◆ Problem description
Copy out, from the data below, each line in which the word "button" occurs.

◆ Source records
________

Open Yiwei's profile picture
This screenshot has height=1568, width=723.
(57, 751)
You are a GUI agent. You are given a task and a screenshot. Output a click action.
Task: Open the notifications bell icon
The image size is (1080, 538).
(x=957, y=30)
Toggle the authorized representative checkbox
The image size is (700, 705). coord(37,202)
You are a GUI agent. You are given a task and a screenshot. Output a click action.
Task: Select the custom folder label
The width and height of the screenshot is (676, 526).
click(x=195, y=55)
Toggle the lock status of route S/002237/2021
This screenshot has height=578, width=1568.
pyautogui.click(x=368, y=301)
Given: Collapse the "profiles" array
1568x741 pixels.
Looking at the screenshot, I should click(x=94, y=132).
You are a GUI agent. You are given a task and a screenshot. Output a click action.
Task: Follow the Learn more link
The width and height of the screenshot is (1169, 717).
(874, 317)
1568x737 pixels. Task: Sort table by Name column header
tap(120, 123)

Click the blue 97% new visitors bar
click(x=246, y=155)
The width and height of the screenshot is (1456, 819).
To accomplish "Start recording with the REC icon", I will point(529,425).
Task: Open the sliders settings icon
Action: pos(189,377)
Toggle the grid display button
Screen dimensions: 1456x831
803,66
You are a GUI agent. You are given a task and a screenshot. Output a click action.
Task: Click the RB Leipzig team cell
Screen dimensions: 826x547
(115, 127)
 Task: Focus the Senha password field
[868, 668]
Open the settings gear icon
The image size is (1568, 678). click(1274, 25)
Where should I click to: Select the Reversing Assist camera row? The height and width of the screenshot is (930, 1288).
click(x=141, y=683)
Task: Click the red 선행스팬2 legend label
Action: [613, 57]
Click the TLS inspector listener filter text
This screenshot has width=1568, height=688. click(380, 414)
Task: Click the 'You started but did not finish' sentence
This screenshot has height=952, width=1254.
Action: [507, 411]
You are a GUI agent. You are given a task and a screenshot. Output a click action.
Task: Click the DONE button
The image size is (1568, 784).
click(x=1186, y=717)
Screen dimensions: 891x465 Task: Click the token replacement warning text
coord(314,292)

________

◆ Your solution
Toggle the grid display button
Task: Click the DONE button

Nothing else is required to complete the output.